Natural language instructions induce compositional generalization in networks of neurons | Nature Neuroscience
https://www.nature.com/articles/s41593-024-01607-5
Two artificial intelligences talk to each other - Medias - UNIGE
https://www.unige.ch/medias/en/2024/deux-intelligences-artificielles-se-mettent-dialoguer
Scientists create AI models that can talk to each other and pass on skills with limited human input | Live Science
https://www.livescience.com/technology/artificial-intelligence/scientists-create-ai-models-that-can-talk-to-each-other-and-pass-on-skills-with-limited-human-input
事前のトレーニングを受けることなく、口頭または書面による指示のみに基づいて新しいタスクを実行することは、人間に備わった独自の能力です。また、人間は自分が学習したタスクを、言葉を使って別の人間に教えることもできます。

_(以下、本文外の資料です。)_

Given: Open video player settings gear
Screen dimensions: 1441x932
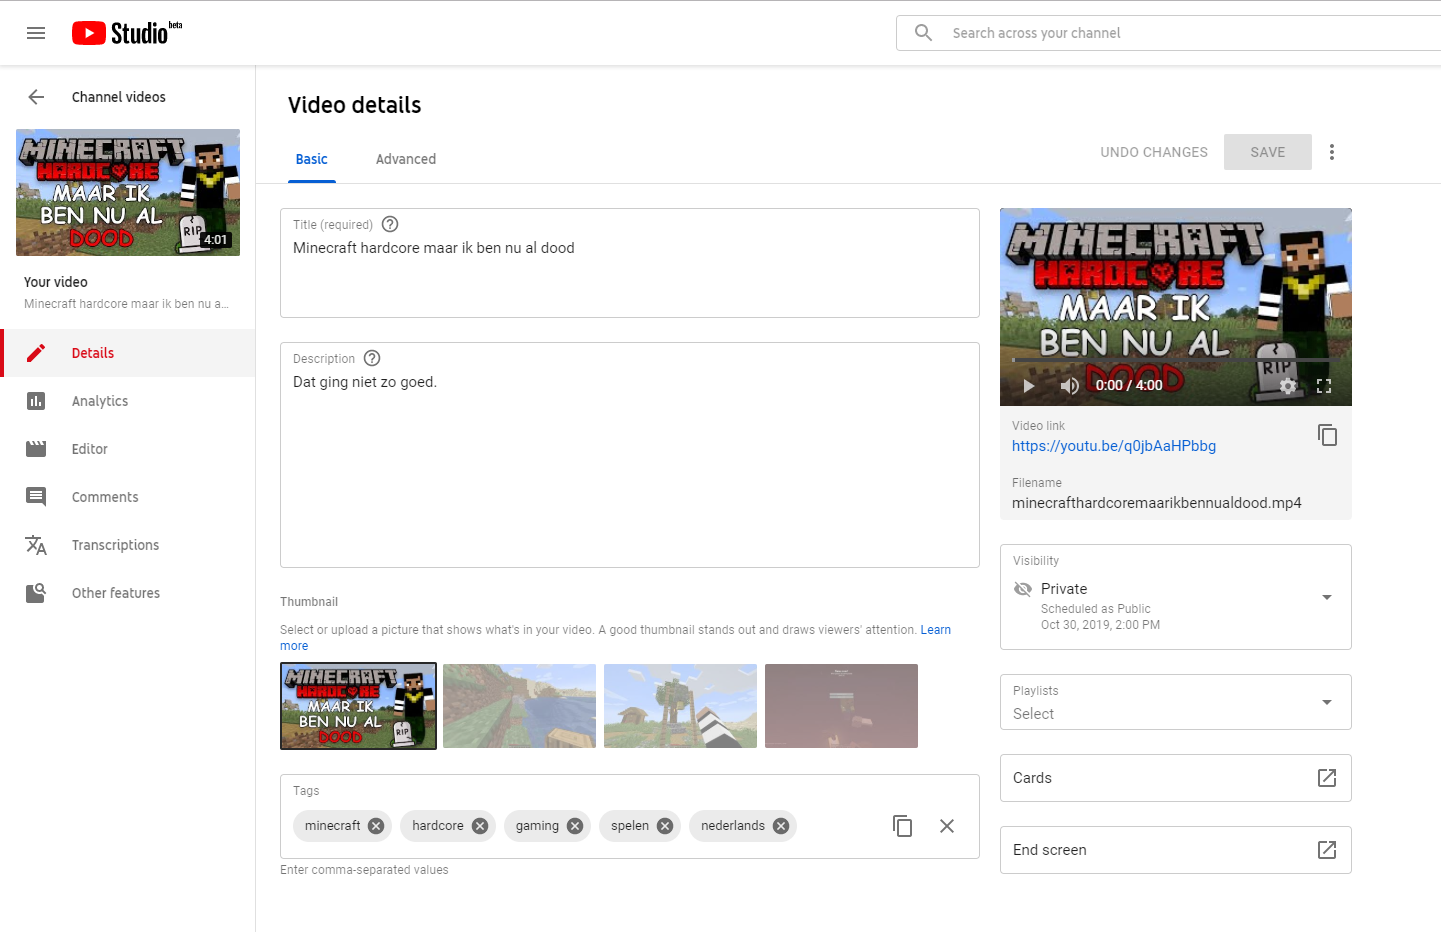Looking at the screenshot, I should (1288, 386).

ジュネーヴ大学の神経科学者であるアレクサンドル・プージェ氏らの研究チームは、人間が持つこれらの能力を持つAIの開発に取り組みました。プージェ氏は、「現在、AIを使った会話型エージェントは、言語情報を統合してテキストや画像を生成することができます。しかし、私たちが知る限りでは、AIチャットボットは口頭または書面による指示を感覚運動に変換することはできず、それを別のAIに説明して再現させることもできません」と述べています。
プージェ氏らの研究チームは、人間の言語を理解するように事前訓練された「Sentence-BERT(SBert)」という自然言語処理モデルを、感覚入力の解釈とそれに対する動作のシミュレーションを行う小規模なニューラルネットワークに接続したとのこと。この「sensorimotor-recurrent neural network(RNN:感覚運動再帰型ニューラルネットワーク)」は、50の心理物理学的タスクのセットでトレーニングされ、刺激に反応するようになっていました。

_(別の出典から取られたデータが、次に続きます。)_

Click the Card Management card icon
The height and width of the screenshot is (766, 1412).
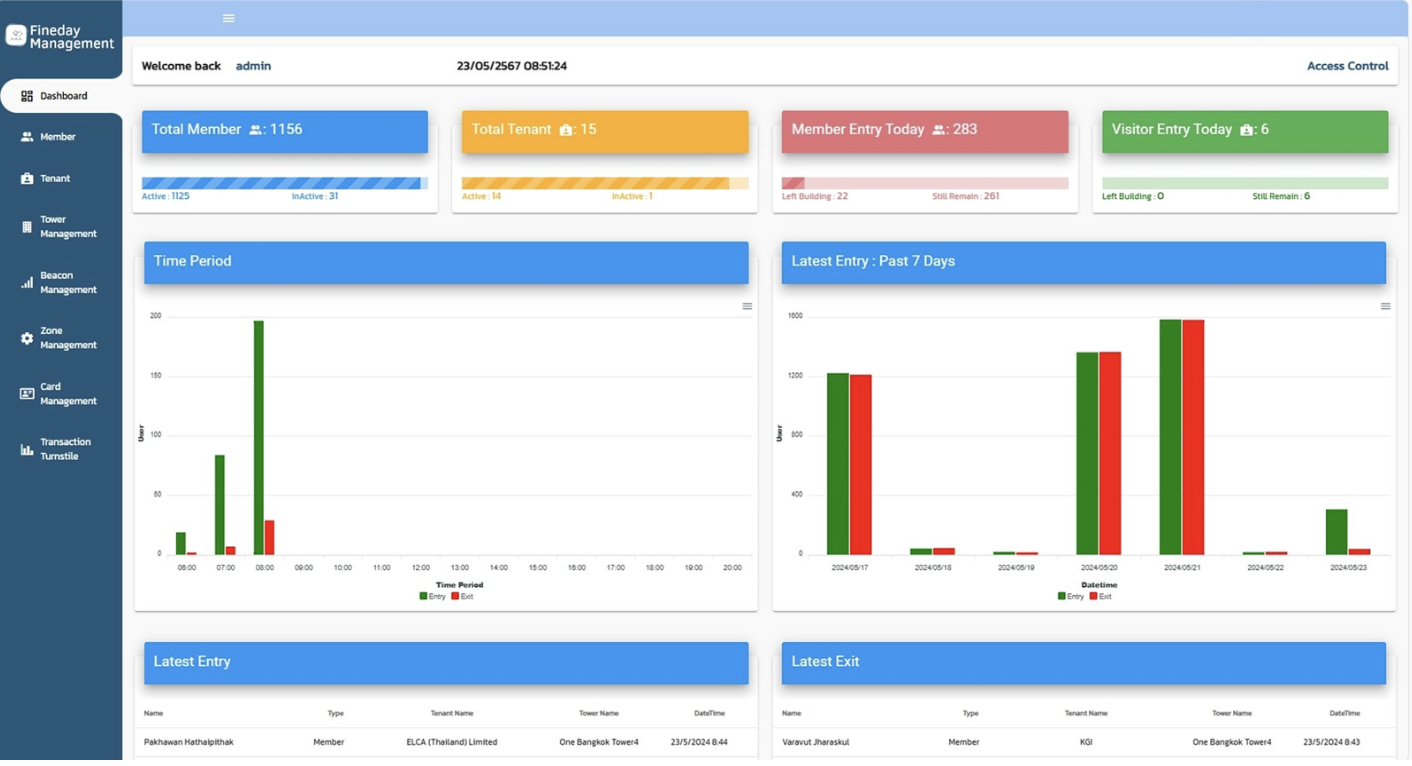coord(27,394)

研究チームが開発したRNNは、組み込み言語モデルのSBertによりテキストを完全に理解できました。RNNは、それまでトレーニング映像を見たりタスクを実行したりした経験がないにもかかわらず、自然言語による指示だけで「刺激が与えられた方向を指す」「コントラストに差がある2つの視覚的刺激のうち明るい方を指す」といったタスクを、平均83%の精度で実行できたと報告されています。
さらにRNNは、自らが学習したスキル内容を言語的な指示を使って同一の「姉妹AI」に伝達することもできました。プージェ氏は、「これらのタスクを学習すると、ネットワークは2番目のネットワーク(1番目のネットワークのコピー)に説明し、タスクを再現させることができました。私たちの知る限り、2つのAIが純粋に言語的な方法で会話できたのはこれが初めてです」とコメントしました。
今回の研究結果は、機械同士の対話を可能にする技術開発が課題となっているロボティクス分野に有望な影響を及ぼすとのこと。研究チームは、「私たちが開発したネットワークはとても小さなものです。これを基盤としてより複雑なネットワークを開発し、互いに理解し合えるヒューマノイドロボットに統合することを妨げるものはありません」と述べました。